(Source records)
────────────────

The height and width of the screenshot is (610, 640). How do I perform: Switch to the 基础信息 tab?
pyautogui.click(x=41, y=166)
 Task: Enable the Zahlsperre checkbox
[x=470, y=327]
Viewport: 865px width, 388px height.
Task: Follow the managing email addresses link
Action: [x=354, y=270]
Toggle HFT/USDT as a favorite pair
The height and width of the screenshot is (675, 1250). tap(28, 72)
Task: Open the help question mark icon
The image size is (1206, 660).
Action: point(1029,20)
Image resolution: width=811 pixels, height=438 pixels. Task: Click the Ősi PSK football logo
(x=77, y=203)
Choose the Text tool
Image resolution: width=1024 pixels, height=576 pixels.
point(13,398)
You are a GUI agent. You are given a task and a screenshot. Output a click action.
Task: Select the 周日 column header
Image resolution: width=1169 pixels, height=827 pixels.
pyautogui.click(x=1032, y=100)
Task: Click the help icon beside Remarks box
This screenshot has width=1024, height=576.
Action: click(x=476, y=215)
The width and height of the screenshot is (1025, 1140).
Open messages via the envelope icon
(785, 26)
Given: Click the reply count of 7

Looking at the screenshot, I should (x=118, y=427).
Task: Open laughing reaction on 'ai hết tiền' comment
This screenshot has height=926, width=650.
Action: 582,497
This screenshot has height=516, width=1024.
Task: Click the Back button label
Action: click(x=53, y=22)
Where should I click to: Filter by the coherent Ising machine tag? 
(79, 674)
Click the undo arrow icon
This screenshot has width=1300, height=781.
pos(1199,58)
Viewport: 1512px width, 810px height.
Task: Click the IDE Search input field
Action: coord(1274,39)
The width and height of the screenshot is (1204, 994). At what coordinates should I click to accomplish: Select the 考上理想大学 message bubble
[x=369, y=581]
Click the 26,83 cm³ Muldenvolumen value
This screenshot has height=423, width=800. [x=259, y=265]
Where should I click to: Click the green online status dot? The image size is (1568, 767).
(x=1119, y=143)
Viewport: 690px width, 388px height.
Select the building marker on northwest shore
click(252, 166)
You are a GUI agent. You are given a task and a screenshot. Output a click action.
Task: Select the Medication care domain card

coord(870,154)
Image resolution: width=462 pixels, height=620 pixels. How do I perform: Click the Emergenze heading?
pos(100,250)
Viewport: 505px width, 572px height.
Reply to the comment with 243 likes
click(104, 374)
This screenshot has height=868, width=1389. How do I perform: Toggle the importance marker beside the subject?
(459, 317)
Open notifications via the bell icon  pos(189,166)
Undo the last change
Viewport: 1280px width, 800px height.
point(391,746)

────────────────

Once you have read the records, output each one exactly as written.

RESPONSE TO THE EXERCISE
The height and width of the screenshot is (610, 640). How do I perform: Switch to the 基础信息 tab?
pyautogui.click(x=41, y=166)
 Task: Enable the Zahlsperre checkbox
[x=470, y=327]
Viewport: 865px width, 388px height.
Task: Follow the managing email addresses link
Action: [x=354, y=270]
Toggle HFT/USDT as a favorite pair
The height and width of the screenshot is (675, 1250). tap(28, 72)
Task: Open the help question mark icon
The image size is (1206, 660).
Action: point(1029,20)
Image resolution: width=811 pixels, height=438 pixels. Task: Click the Ősi PSK football logo
(x=77, y=203)
Choose the Text tool
Image resolution: width=1024 pixels, height=576 pixels.
point(13,398)
You are a GUI agent. You are given a task and a screenshot. Output a click action.
Task: Select the 周日 column header
Image resolution: width=1169 pixels, height=827 pixels.
pyautogui.click(x=1032, y=100)
Task: Click the help icon beside Remarks box
This screenshot has width=1024, height=576.
Action: click(x=476, y=215)
The width and height of the screenshot is (1025, 1140).
Open messages via the envelope icon
(785, 26)
Given: Click the reply count of 7

Looking at the screenshot, I should (x=118, y=427).
Task: Open laughing reaction on 'ai hết tiền' comment
This screenshot has height=926, width=650.
Action: 582,497
This screenshot has height=516, width=1024.
Task: Click the Back button label
Action: click(x=53, y=22)
Where should I click to: Filter by the coherent Ising machine tag? 
(79, 674)
Click the undo arrow icon
This screenshot has width=1300, height=781.
pos(1199,58)
Viewport: 1512px width, 810px height.
Task: Click the IDE Search input field
Action: coord(1274,39)
The width and height of the screenshot is (1204, 994). At what coordinates should I click to accomplish: Select the 考上理想大学 message bubble
[x=369, y=581]
Click the 26,83 cm³ Muldenvolumen value
This screenshot has height=423, width=800. [x=259, y=265]
Where should I click to: Click the green online status dot? The image size is (1568, 767).
(x=1119, y=143)
Viewport: 690px width, 388px height.
Select the building marker on northwest shore
click(252, 166)
You are a GUI agent. You are given a task and a screenshot. Output a click action.
Task: Select the Medication care domain card

coord(870,154)
Image resolution: width=462 pixels, height=620 pixels. How do I perform: Click the Emergenze heading?
pos(100,250)
Viewport: 505px width, 572px height.
Reply to the comment with 243 likes
click(104, 374)
This screenshot has height=868, width=1389. How do I perform: Toggle the importance marker beside the subject?
(459, 317)
Open notifications via the bell icon  pos(189,166)
Undo the last change
Viewport: 1280px width, 800px height.
point(391,746)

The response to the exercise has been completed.